→ Problem to solve: Reprint every entry, character for character.

[Records drawn from a dataset]
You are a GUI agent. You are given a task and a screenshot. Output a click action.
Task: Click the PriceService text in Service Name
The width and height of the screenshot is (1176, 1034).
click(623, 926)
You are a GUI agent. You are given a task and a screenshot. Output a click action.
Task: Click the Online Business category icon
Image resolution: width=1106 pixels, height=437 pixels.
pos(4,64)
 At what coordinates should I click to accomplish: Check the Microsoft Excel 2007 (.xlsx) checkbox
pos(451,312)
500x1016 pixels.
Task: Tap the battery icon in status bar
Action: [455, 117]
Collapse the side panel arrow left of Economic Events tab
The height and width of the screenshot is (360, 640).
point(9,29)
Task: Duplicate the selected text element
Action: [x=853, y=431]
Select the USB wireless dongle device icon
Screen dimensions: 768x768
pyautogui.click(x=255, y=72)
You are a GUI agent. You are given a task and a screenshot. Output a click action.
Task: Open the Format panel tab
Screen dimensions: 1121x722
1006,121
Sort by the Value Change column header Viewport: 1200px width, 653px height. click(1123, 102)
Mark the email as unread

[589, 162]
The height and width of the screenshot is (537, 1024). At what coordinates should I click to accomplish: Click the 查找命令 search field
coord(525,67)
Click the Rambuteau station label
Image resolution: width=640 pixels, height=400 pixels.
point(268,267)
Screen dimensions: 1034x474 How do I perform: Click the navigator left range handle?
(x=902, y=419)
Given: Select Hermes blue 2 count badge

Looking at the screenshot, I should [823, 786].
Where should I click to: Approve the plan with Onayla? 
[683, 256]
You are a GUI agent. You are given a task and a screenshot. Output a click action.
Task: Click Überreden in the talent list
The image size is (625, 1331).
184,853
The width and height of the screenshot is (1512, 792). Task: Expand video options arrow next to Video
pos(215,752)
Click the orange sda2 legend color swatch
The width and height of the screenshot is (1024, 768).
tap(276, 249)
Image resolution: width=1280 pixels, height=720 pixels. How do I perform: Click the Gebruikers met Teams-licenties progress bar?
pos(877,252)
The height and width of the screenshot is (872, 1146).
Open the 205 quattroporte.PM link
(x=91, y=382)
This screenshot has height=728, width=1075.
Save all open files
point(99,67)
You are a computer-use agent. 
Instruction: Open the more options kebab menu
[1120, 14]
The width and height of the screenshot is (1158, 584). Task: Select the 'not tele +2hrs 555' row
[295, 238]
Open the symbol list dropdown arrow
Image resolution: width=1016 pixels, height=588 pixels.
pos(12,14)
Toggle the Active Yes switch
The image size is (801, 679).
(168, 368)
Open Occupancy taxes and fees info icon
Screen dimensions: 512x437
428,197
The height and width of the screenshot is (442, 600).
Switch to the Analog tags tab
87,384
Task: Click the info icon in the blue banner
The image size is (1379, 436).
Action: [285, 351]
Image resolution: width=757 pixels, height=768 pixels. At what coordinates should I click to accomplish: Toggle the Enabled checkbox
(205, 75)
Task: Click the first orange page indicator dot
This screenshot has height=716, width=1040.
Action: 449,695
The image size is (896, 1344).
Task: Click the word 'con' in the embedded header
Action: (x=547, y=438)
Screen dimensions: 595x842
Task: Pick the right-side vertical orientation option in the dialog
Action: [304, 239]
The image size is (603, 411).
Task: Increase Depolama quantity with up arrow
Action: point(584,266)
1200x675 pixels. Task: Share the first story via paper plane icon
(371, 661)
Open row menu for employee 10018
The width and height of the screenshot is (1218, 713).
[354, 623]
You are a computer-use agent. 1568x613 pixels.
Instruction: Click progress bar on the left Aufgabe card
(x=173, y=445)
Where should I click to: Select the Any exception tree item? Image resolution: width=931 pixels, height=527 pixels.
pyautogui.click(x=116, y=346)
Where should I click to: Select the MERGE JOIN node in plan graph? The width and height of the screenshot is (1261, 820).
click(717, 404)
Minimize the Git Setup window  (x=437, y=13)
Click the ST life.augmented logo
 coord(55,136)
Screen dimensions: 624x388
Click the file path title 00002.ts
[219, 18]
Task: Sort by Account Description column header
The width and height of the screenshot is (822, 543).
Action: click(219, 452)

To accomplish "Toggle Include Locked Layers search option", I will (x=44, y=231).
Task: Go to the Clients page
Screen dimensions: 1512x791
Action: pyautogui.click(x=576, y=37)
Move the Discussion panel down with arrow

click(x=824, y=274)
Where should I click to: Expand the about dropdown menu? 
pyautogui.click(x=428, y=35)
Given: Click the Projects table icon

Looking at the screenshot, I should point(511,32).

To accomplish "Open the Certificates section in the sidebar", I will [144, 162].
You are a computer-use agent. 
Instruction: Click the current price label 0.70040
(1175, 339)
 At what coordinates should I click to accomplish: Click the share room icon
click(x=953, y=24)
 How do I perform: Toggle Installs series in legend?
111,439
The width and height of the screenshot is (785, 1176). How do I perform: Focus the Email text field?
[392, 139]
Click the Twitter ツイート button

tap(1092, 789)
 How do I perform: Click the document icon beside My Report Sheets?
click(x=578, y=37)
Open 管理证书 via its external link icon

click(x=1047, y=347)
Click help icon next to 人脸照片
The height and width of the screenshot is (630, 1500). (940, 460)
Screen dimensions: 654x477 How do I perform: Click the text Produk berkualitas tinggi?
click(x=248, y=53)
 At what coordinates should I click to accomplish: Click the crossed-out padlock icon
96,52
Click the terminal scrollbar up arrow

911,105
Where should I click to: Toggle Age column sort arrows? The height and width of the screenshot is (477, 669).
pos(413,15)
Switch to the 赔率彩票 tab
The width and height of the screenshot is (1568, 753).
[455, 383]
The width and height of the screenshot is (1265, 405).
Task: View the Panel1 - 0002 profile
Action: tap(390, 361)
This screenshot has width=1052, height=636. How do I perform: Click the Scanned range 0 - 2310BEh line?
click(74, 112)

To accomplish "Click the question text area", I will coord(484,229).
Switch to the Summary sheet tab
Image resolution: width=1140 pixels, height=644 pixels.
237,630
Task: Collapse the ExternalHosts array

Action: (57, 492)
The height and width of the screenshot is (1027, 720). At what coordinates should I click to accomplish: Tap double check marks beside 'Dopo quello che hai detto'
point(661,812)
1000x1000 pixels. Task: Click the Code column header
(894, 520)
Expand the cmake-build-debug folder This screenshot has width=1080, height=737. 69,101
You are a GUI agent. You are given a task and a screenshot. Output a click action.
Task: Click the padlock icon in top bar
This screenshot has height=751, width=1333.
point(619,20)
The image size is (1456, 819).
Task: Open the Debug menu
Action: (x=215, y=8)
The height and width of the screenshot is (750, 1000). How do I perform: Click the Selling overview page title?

→ Task solution:
You are a GUI agent. You are given a task and a screenshot. Output a click action.
Task: Click the PriceService text in Service Name
The width and height of the screenshot is (1176, 1034).
click(623, 926)
You are a GUI agent. You are given a task and a screenshot. Output a click action.
Task: Click the Online Business category icon
Image resolution: width=1106 pixels, height=437 pixels.
pos(4,64)
 At what coordinates should I click to accomplish: Check the Microsoft Excel 2007 (.xlsx) checkbox
pos(451,312)
500x1016 pixels.
Task: Tap the battery icon in status bar
Action: [455, 117]
Collapse the side panel arrow left of Economic Events tab
The height and width of the screenshot is (360, 640).
point(9,29)
Task: Duplicate the selected text element
Action: [x=853, y=431]
Select the USB wireless dongle device icon
Screen dimensions: 768x768
pyautogui.click(x=255, y=72)
You are a GUI agent. You are given a task and a screenshot. Output a click action.
Task: Open the Format panel tab
Screen dimensions: 1121x722
1006,121
Sort by the Value Change column header Viewport: 1200px width, 653px height. click(1123, 102)
Mark the email as unread

[589, 162]
The height and width of the screenshot is (537, 1024). At what coordinates should I click to accomplish: Click the 查找命令 search field
coord(525,67)
Click the Rambuteau station label
Image resolution: width=640 pixels, height=400 pixels.
point(268,267)
Screen dimensions: 1034x474 How do I perform: Click the navigator left range handle?
(x=902, y=419)
Given: Select Hermes blue 2 count badge

Looking at the screenshot, I should [823, 786].
Where should I click to: Approve the plan with Onayla? 
[683, 256]
You are a GUI agent. You are given a task and a screenshot. Output a click action.
Task: Click Überreden in the talent list
The image size is (625, 1331).
184,853
The width and height of the screenshot is (1512, 792). Task: Expand video options arrow next to Video
pos(215,752)
Click the orange sda2 legend color swatch
The width and height of the screenshot is (1024, 768).
tap(276, 249)
Image resolution: width=1280 pixels, height=720 pixels. How do I perform: Click the Gebruikers met Teams-licenties progress bar?
pos(877,252)
The height and width of the screenshot is (872, 1146).
Open the 205 quattroporte.PM link
(x=91, y=382)
This screenshot has height=728, width=1075.
Save all open files
point(99,67)
You are a computer-use agent. 
Instruction: Open the more options kebab menu
[1120, 14]
The width and height of the screenshot is (1158, 584). Task: Select the 'not tele +2hrs 555' row
[295, 238]
Open the symbol list dropdown arrow
Image resolution: width=1016 pixels, height=588 pixels.
pos(12,14)
Toggle the Active Yes switch
The image size is (801, 679).
(168, 368)
Open Occupancy taxes and fees info icon
Screen dimensions: 512x437
428,197
The height and width of the screenshot is (442, 600).
Switch to the Analog tags tab
87,384
Task: Click the info icon in the blue banner
The image size is (1379, 436).
Action: [285, 351]
Image resolution: width=757 pixels, height=768 pixels. At what coordinates should I click to accomplish: Toggle the Enabled checkbox
(205, 75)
Task: Click the first orange page indicator dot
This screenshot has height=716, width=1040.
Action: 449,695
The image size is (896, 1344).
Task: Click the word 'con' in the embedded header
Action: (x=547, y=438)
Screen dimensions: 595x842
Task: Pick the right-side vertical orientation option in the dialog
Action: [304, 239]
The image size is (603, 411).
Task: Increase Depolama quantity with up arrow
Action: point(584,266)
1200x675 pixels. Task: Share the first story via paper plane icon
(371, 661)
Open row menu for employee 10018
The width and height of the screenshot is (1218, 713).
[354, 623]
You are a computer-use agent. 1568x613 pixels.
Instruction: Click progress bar on the left Aufgabe card
(x=173, y=445)
Where should I click to: Select the Any exception tree item? Image resolution: width=931 pixels, height=527 pixels.
pyautogui.click(x=116, y=346)
Where should I click to: Select the MERGE JOIN node in plan graph? The width and height of the screenshot is (1261, 820).
click(717, 404)
Minimize the Git Setup window  (x=437, y=13)
Click the ST life.augmented logo
 coord(55,136)
Screen dimensions: 624x388
Click the file path title 00002.ts
[219, 18]
Task: Sort by Account Description column header
The width and height of the screenshot is (822, 543).
Action: click(219, 452)

To accomplish "Toggle Include Locked Layers search option", I will (x=44, y=231).
Task: Go to the Clients page
Screen dimensions: 1512x791
Action: pyautogui.click(x=576, y=37)
Move the Discussion panel down with arrow

click(x=824, y=274)
Where should I click to: Expand the about dropdown menu? 
pyautogui.click(x=428, y=35)
Given: Click the Projects table icon

Looking at the screenshot, I should point(511,32).

To accomplish "Open the Certificates section in the sidebar", I will [144, 162].
You are a computer-use agent. 
Instruction: Click the current price label 0.70040
(1175, 339)
 At what coordinates should I click to accomplish: Click the share room icon
click(x=953, y=24)
 How do I perform: Toggle Installs series in legend?
111,439
The width and height of the screenshot is (785, 1176). How do I perform: Focus the Email text field?
[392, 139]
Click the Twitter ツイート button

tap(1092, 789)
 How do I perform: Click the document icon beside My Report Sheets?
click(x=578, y=37)
Open 管理证书 via its external link icon

click(x=1047, y=347)
Click help icon next to 人脸照片
The height and width of the screenshot is (630, 1500). (940, 460)
Screen dimensions: 654x477 How do I perform: Click the text Produk berkualitas tinggi?
click(x=248, y=53)
 At what coordinates should I click to accomplish: Click the crossed-out padlock icon
96,52
Click the terminal scrollbar up arrow

911,105
Where should I click to: Toggle Age column sort arrows? The height and width of the screenshot is (477, 669).
pos(413,15)
Switch to the 赔率彩票 tab
The width and height of the screenshot is (1568, 753).
[455, 383]
The width and height of the screenshot is (1265, 405).
Task: View the Panel1 - 0002 profile
Action: tap(390, 361)
This screenshot has width=1052, height=636. How do I perform: Click the Scanned range 0 - 2310BEh line?
click(74, 112)

To accomplish "Click the question text area", I will coord(484,229).
Switch to the Summary sheet tab
Image resolution: width=1140 pixels, height=644 pixels.
237,630
Task: Collapse the ExternalHosts array

Action: (57, 492)
The height and width of the screenshot is (1027, 720). At what coordinates should I click to accomplish: Tap double check marks beside 'Dopo quello che hai detto'
point(661,812)
1000x1000 pixels. Task: Click the Code column header
(894, 520)
Expand the cmake-build-debug folder This screenshot has width=1080, height=737. 69,101
You are a GUI agent. You are given a task and a screenshot. Output a click action.
Task: Click the padlock icon in top bar
This screenshot has height=751, width=1333.
point(619,20)
The image size is (1456, 819).
Task: Open the Debug menu
Action: (x=215, y=8)
The height and width of the screenshot is (750, 1000). How do I perform: Click the Selling overview page title?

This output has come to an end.